- Do this:
Echo the records starting at the line that contains "The height and" and ending after the line that contains "Action: 217,662", keeping both of those lines. Leave the pictures out of your answer.

- Record excerpts:
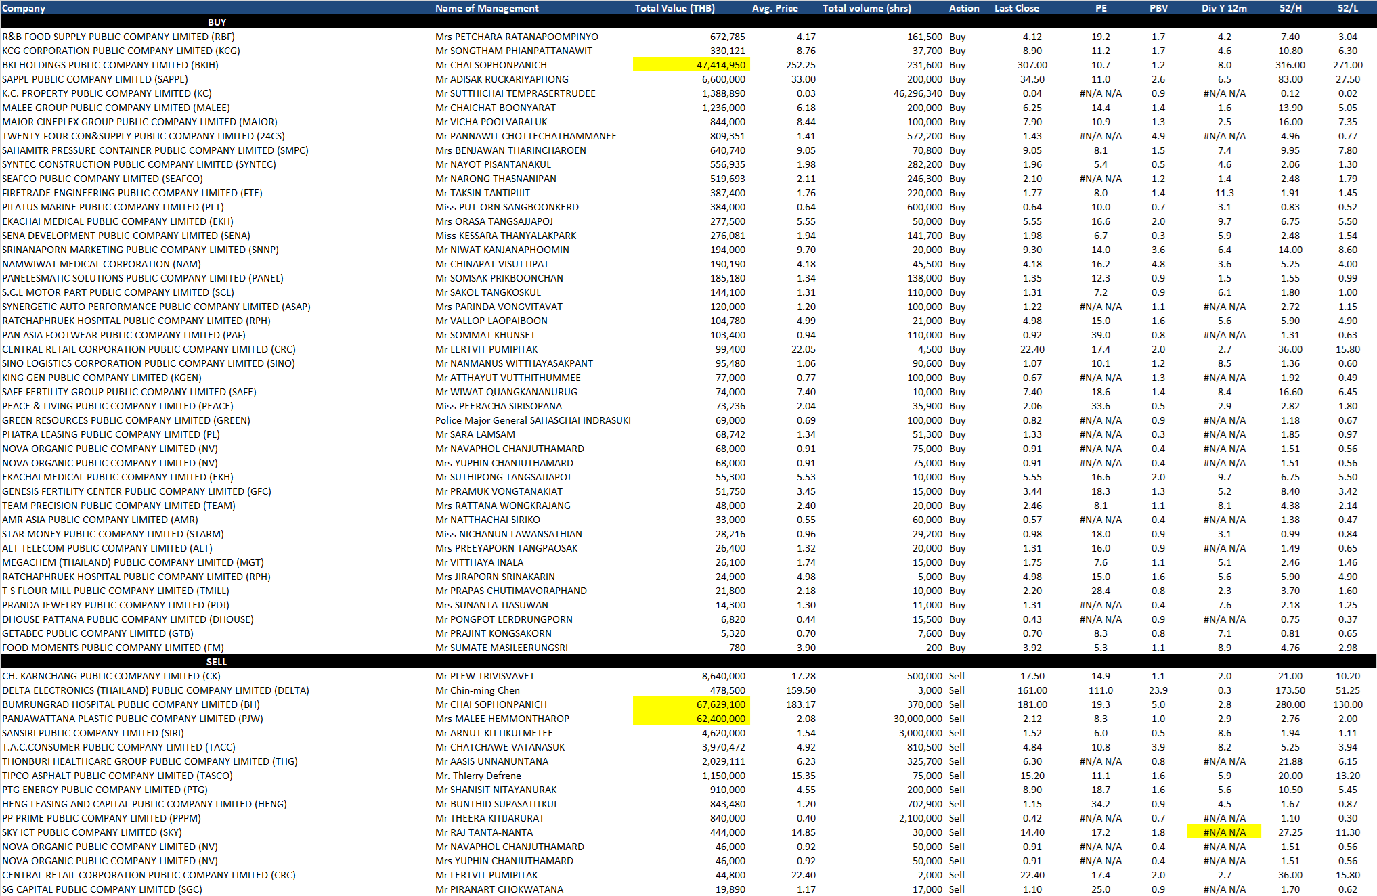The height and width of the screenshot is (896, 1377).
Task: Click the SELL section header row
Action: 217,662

---

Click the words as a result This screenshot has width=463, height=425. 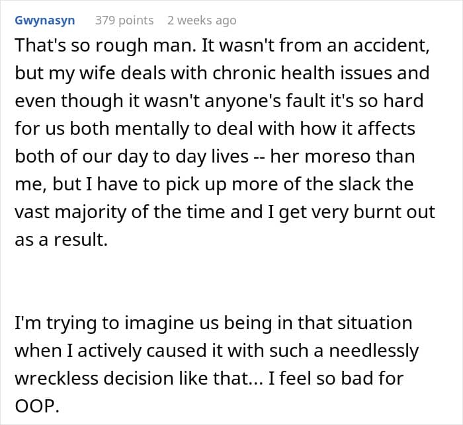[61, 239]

==

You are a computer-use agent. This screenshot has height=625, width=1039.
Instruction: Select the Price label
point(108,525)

- Full answer:
The height and width of the screenshot is (896, 1377).
Task: Click the SELL section header row
Action: 217,662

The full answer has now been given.